Consensus sequence

In bioinformatics, pattern recognition is a major topic. The search for a sequence motif or a signal sequence usually yields a concensus on the sequence searched for. Hence, this sequence is called a consensus sequence. This tells what amino acids or nucleotides can be found in a certain position. Consider the folowing random DNA sequence:

AA[CT]GT{A}CTG[CG]

In this notation, A (or C, or..) means that always an A (C or..) is found in that position. [CT] stands for either C or T and {A} means anything but A.

Amino acid sequences are usually given using the one letter codes for amino acids. In this notation, X stands for any amino acid and H denotes any hydrophobic amino acid.

The notation [CT] does not give any indication on the relative probabilities of C or T occurring on that spot.

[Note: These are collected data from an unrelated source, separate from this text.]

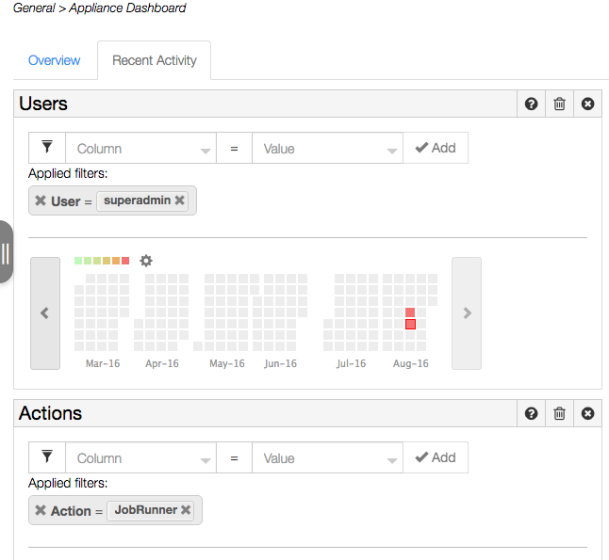Screen dimensions: 609x560
Task: Click the trash icon in Actions panel
Action: tap(559, 413)
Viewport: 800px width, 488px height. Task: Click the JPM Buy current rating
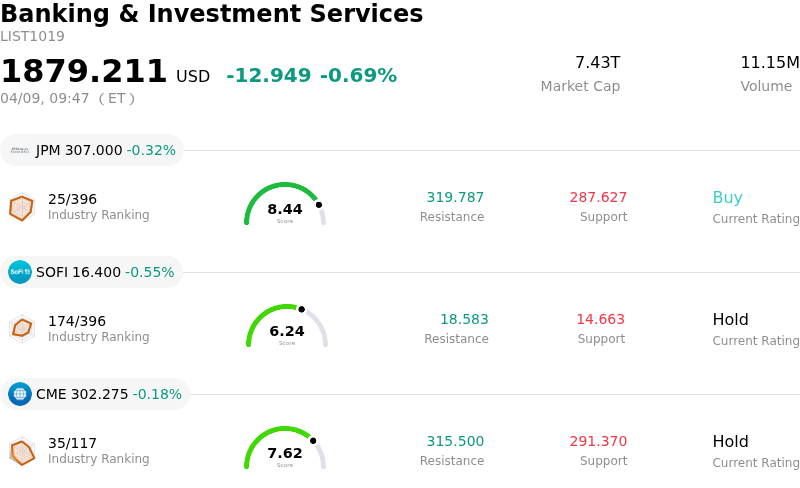(x=727, y=198)
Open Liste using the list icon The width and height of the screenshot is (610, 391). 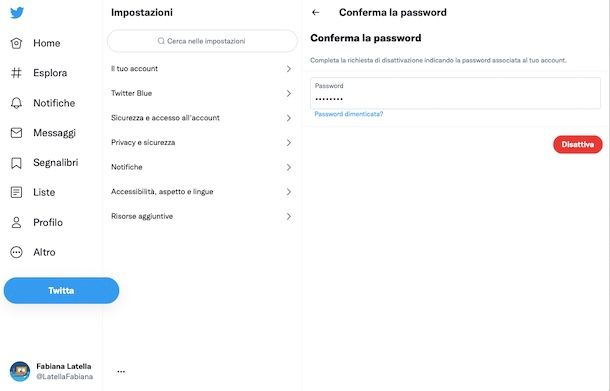pyautogui.click(x=16, y=192)
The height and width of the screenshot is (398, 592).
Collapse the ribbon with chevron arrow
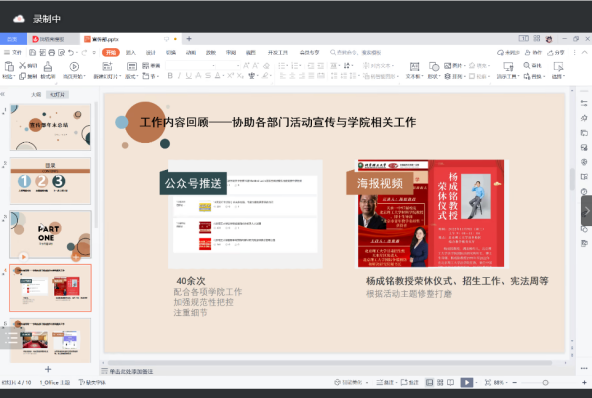tap(584, 52)
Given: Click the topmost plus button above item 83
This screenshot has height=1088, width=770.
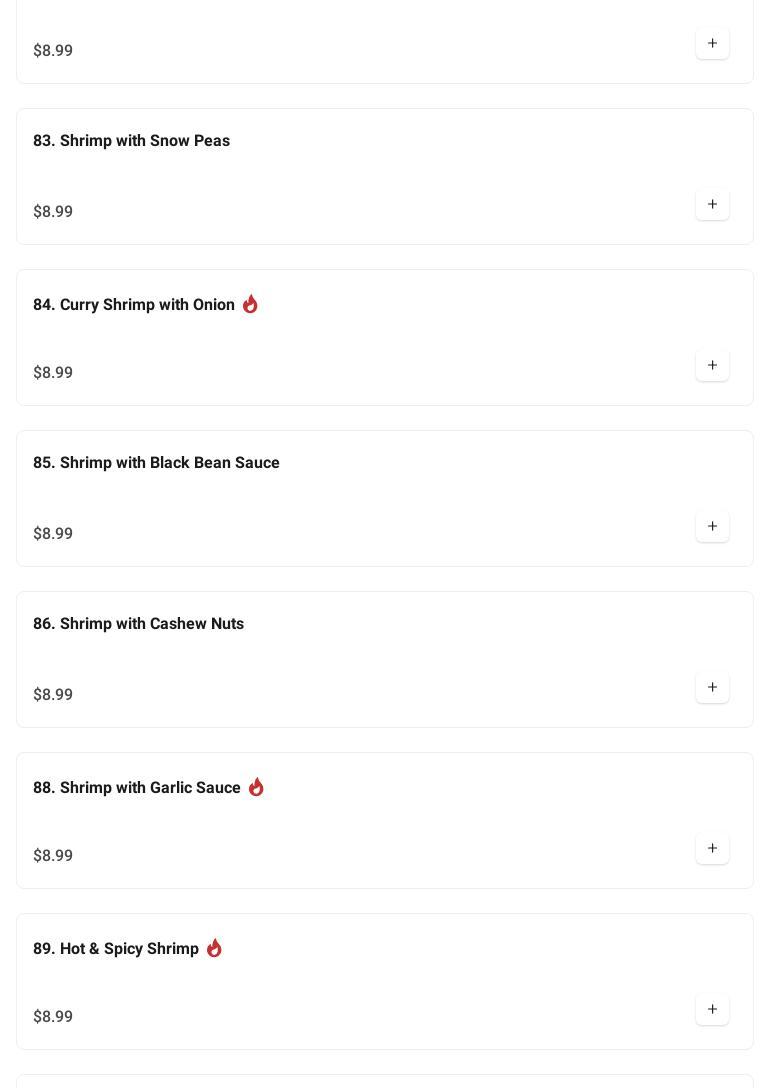Looking at the screenshot, I should pos(712,44).
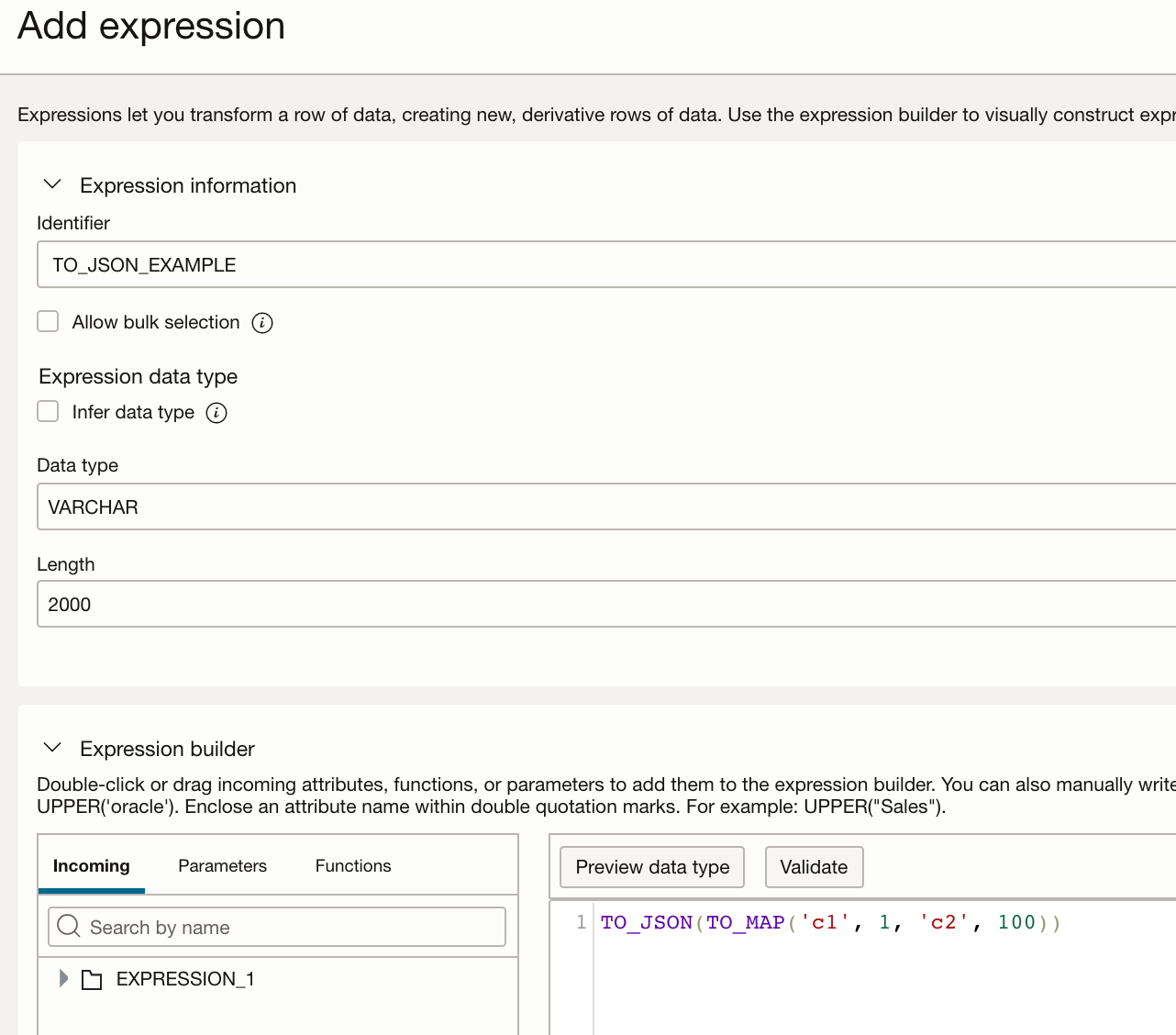Select the EXPRESSION_1 tree item label

click(x=185, y=979)
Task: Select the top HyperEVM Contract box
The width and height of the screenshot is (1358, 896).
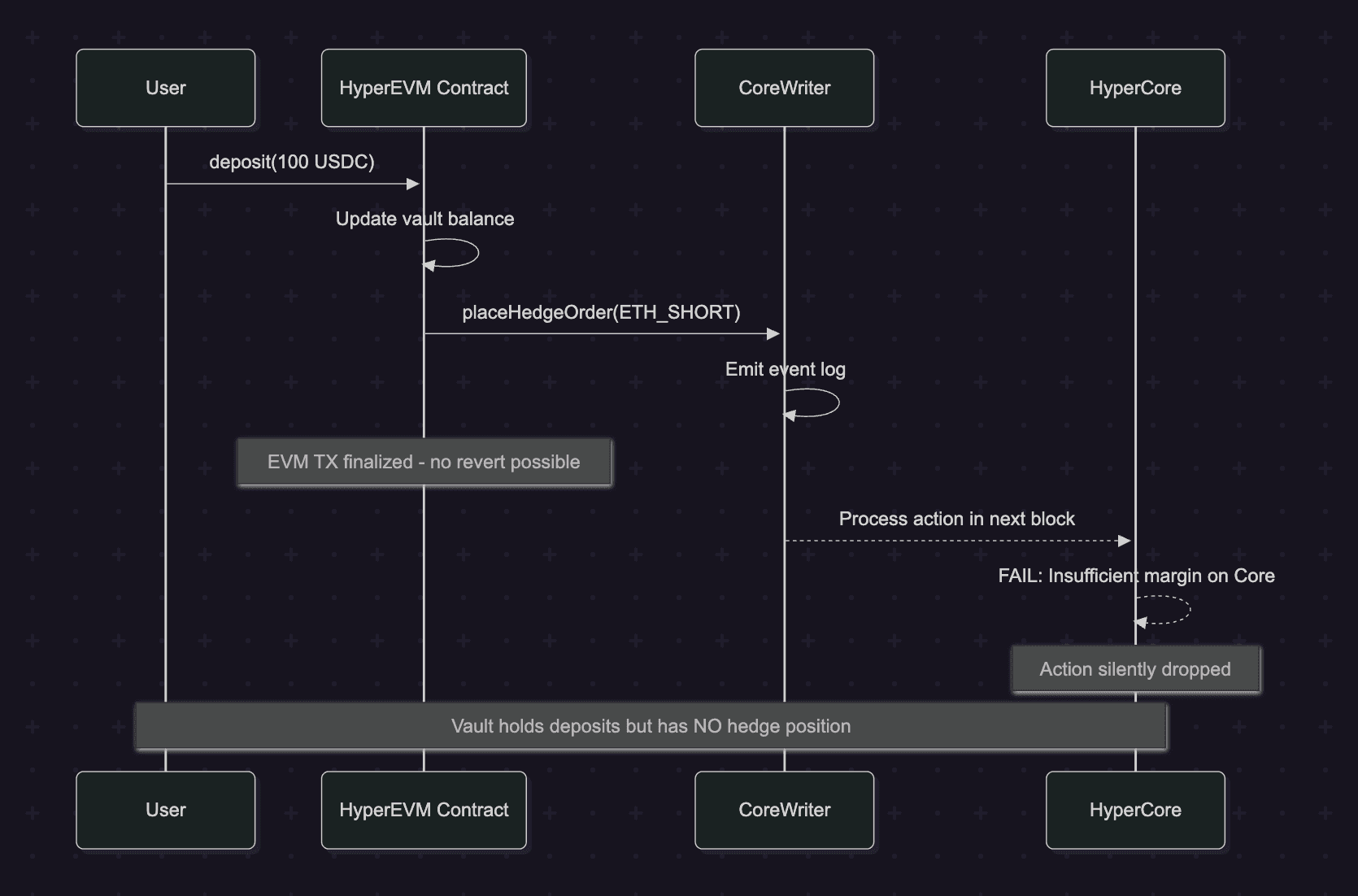Action: [424, 88]
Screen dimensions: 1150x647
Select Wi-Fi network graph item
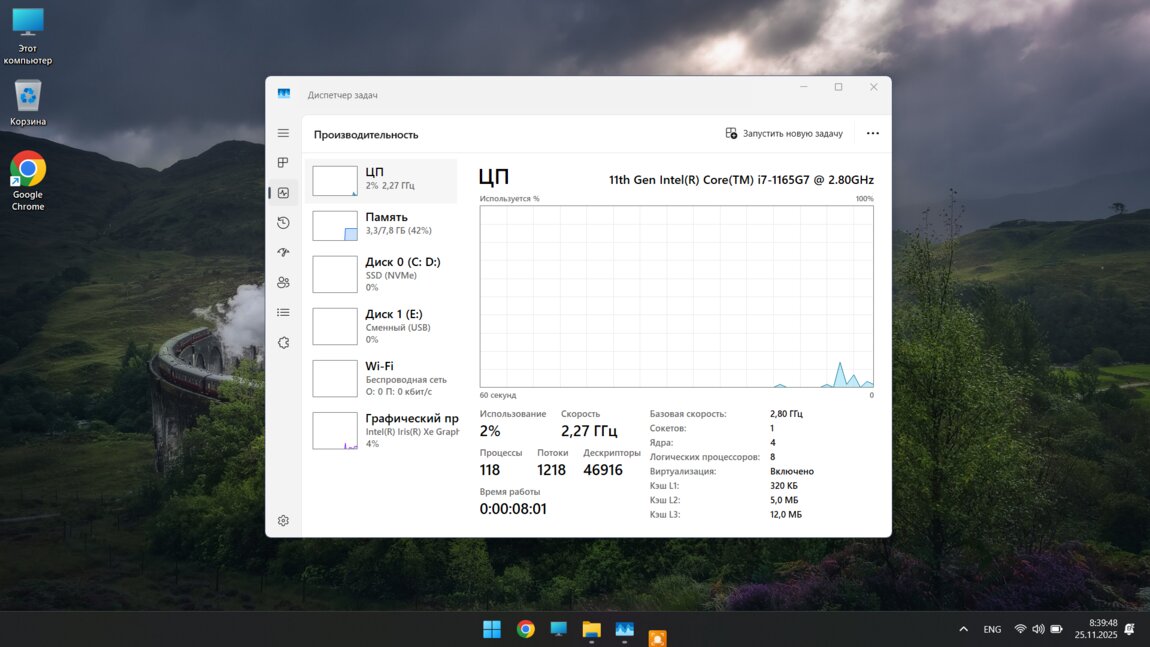tap(381, 378)
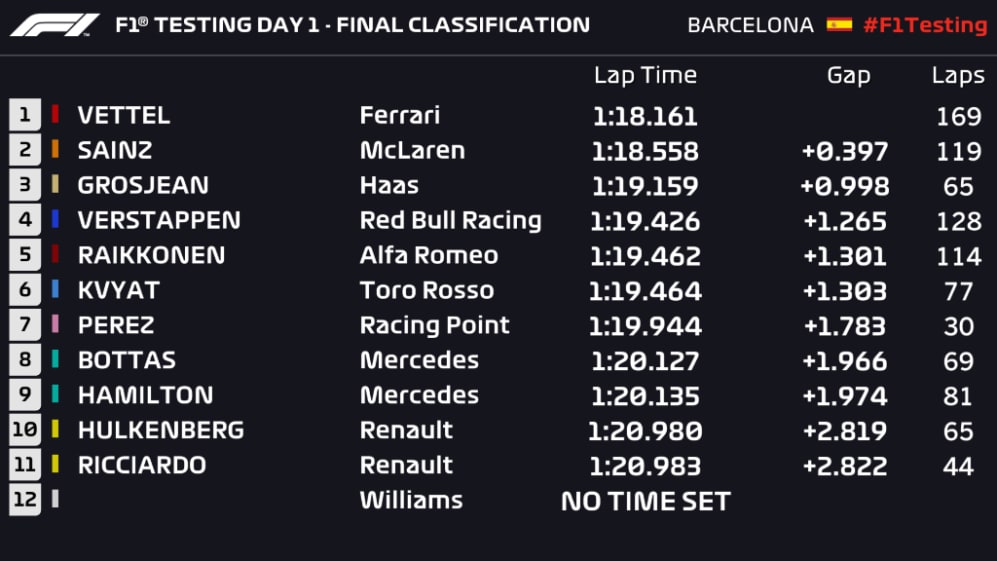
Task: Click the Red Bull Racing team name
Action: point(450,220)
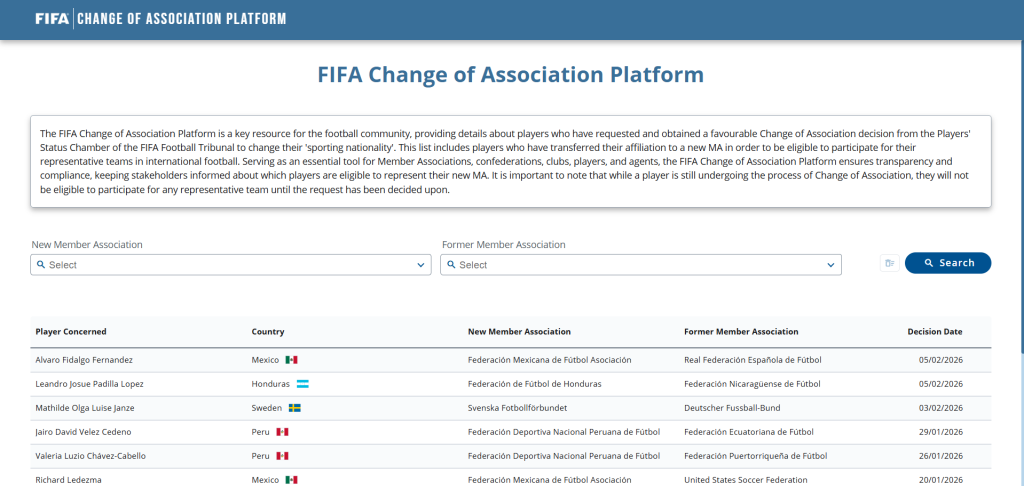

An other way of representing is by a sequence logo. This is a graphical representation of the concensus sequence, in which the size of a symbol is related to the probability a given nucleotid or amino acid occurs on a certain position. This representation can only be used for short sequences, for obvious reasons.

DNA sequencing is usually about finding rather large sequences. Especially when a whole genome is sequenced (eg Human genome project), and DNA from several specimens is used, several ambiguous sites will be found. The result might be called a "consensus sequence", however, this is rarely done.